With temperatures rising over the last week or so, blowfly strike prevention will be the next task on many farmers’ to-do lists over the coming weeks.

It hasn’t been as much of a problem on many farms so far this year, with this mainly down to the weather – as temperatures have only been on the rise of late.

Blowfly is an external parasite that commonly appears over the summer months, however, it is not uncommon to hear cases as early as April and as late as November.

In late spring coming into the summer months, the population of flies increases rapidly. This, along with the onset of warm, humid weather and rainfall, are the main contributing factors for the onset of flystrike.

Sheep that have a soiled fleece are most at risk of being struck down with flystrike. So dagging/crutching dirty sheep will go a long way in reducing the risk of blowfly strike in the short-term.

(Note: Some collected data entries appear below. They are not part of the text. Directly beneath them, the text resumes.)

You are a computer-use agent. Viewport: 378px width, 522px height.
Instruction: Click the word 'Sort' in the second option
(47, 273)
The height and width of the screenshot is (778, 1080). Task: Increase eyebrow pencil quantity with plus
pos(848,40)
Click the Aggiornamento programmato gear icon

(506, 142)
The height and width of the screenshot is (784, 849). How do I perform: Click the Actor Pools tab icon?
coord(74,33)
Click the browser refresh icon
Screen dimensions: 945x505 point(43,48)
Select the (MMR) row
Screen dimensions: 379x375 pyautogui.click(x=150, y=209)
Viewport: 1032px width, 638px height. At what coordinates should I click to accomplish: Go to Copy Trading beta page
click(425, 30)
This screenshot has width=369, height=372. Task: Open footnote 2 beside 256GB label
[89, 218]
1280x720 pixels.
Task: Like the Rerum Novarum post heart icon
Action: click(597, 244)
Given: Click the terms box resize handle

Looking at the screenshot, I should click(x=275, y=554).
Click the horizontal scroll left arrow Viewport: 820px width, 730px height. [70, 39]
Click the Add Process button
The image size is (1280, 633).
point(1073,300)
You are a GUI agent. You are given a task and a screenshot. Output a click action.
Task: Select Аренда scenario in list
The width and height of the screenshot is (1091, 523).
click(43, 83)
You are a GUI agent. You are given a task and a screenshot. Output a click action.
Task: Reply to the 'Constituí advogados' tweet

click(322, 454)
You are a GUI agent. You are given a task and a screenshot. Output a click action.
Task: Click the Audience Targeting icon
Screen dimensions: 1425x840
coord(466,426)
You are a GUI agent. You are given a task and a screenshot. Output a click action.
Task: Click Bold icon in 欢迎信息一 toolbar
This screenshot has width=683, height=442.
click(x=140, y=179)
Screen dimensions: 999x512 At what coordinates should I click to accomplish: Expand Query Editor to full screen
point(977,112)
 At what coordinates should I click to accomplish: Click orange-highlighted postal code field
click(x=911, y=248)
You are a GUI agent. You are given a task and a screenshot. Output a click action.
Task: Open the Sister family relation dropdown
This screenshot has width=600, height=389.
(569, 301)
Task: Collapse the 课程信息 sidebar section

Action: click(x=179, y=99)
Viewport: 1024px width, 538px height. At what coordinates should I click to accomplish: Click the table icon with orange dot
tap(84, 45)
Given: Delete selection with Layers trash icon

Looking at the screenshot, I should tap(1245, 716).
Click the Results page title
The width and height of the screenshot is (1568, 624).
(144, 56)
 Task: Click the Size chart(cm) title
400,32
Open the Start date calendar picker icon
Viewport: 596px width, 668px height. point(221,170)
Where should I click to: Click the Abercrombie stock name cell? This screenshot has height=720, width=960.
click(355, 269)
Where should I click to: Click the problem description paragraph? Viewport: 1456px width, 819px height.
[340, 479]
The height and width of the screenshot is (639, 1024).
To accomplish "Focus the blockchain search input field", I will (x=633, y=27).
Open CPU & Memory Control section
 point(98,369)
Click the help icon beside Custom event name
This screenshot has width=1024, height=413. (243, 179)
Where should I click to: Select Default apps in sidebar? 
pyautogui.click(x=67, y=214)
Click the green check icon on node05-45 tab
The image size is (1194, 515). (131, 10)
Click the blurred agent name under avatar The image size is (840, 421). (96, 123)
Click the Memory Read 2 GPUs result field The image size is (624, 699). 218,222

The most common area that sheep are affected is around the tail or rump region. However, they can also become infected on the shoulder, along the back or where a cut has occurred on the skin.

Blowfly strike occurs when flies become attracted by a foul-smelling, soiled fleece and deposit many hundreds of eggs onto affected sheep. These eggs will then hatch into larvae and begin to feed on the sheep’s skin – causing wounds.

Within a matter of days, if action is not taken, more and more sheep will become infected.


Obvious symptoms that sheep have been struck down with flystrike include: foot-stamping; vigorous shaking; gnawing or rubbing of the tail; restlessness; wool loss; and loss of body condition.

Early treatment before the population of flies increases substantially will give farmers the best chance of controlling the outbreak of flystrike.

The good news is that farmers have options when it comes to controlling and preventing the outbreak of flystrike.

Shearing ewes at this time will protect them over the coming months – so pour-ons would be the most favoured choice of product by farmers when treating lambs for the parasite.

Choosing a pour-on solution

It’s important to note that there are significant differences with pour-ons, with some only providing protection against certain parasites.

As well as that, some products will treat and prevent against a parasite, while others will only prevent against. So, both of these factors need to be taken into account when purchasing a product.

Pour-ons will provide protection against flystrike for generally up to 10 weeks or so, however, there are some products that provide protection for up to 19 weeks.

It is important to be mindful of the withdrawal periods associated with pour-on products. These can vary from seven days up to 40 days.

For farmers with ewes or lambs coming close to slaughter, it is essential that the withdrawal periods are adhered to.

Finally, care should be taken when using products to treat against flystrike. Protective clothing, gloves and a respiratory mask should be worn.

When treating for flystrike, it is important that farmers keep the following points in mind:
  • Apply in dry weather;
  • Apply to clean, dry wool – crutch excessively dirty sheep;
  • Treat lambs early before flystrike is anticipated;
  • Consider withdrawal periods when selecting a treatment;
  • When using a pour-on product, make sure to apply it from the neck down to the rump area.